COMIC BOOK GUY QUOTIENT: My first big complaint is this; why bother having the Dark Phoenix storyline if you’re going to half-ass it?
I realize that there’s no way to work in the Shi’ar, the Omicron crystal, the Blue Zone of the moon, The Watcher and all the other bits and pieces of the full original story. And that’s fine. But there’s still enough material in the basic plot for it to be its own full story. Such a story is too huge to be a mere subplot and its’ execution here leaves a lot to be desired. Particularly since Famkee Janssen literally spends most of the movie standing around and not doing anything.
One scene I was expecting but didn’t see. Magneto is ready to kill the mutant responsible for handing humanity an anti-mutation serum. Said mutant is a scared, shaven headed, pale pre-teen boy who looks suspiciously like an Auschwitz prisoner. I would have loved to have seen a moment where Magneto sees who he has been trying to kill and then realizes that he’s become everything he hates.
There’s a lot of problems with how quickly people are able to move around and the flow of time. We never DO find out exactly where Magneto and his followers are hiding out, but it is presumably somewhere close enough for his whole army to walk to San Francisco. And yet Wolverine seems to have no trouble going there and then getting back to the school in New York. Suddenly, I’m having flashbacks to the Flash cartoon where Wolverine apparently runs to join a fight at the mansion from being in a fight with “Team C, over in Europe or somewhere!”
Not to mention that night falls AWFULLY quickly as Magneto and his followers are crossing the new bridge to Alcatraz…
The ending is way too pat. Did the events on Alcatraz solve the problem of a mutation cure? No. Even with Leech now apparently in the custody of the good guys, will it stop them from using the “Cure guns” they already have in the wake of the massive mutant army that rose up once already? No.
And I know I’ll get yelled at for not mentioning this, even though I’m pretty sure that they were using the Ultimate version who IS a mutant but…
JUGGERNAUT IS NOT A MUTANT! So Leech wouldn’t affect him.
Give this one a 4 as far as Pleasing the Fanboys goes.
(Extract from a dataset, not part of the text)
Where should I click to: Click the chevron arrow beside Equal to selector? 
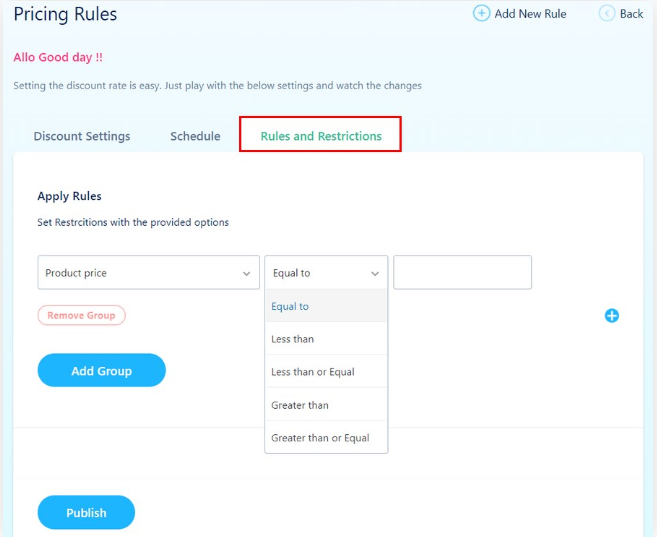click(x=376, y=273)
OVERALL: It doesn’t suck and is worth seeing, but it is definitely the weakest of the three X-Men movies and is worth seeing only once. This movie looks like what it is – a hodgepodge of what ideas and actors were leftover when Bryan Singer left to make Superman. The FX are improved but even the skillful acting of a few major players can’t make up for the fact that nobody else gets to do much and that the new characters are pretty much cannon fodder.
Give it a 5 out of 10 and a strict C grade. It’s okay for what it is, but a definite step-down from X2.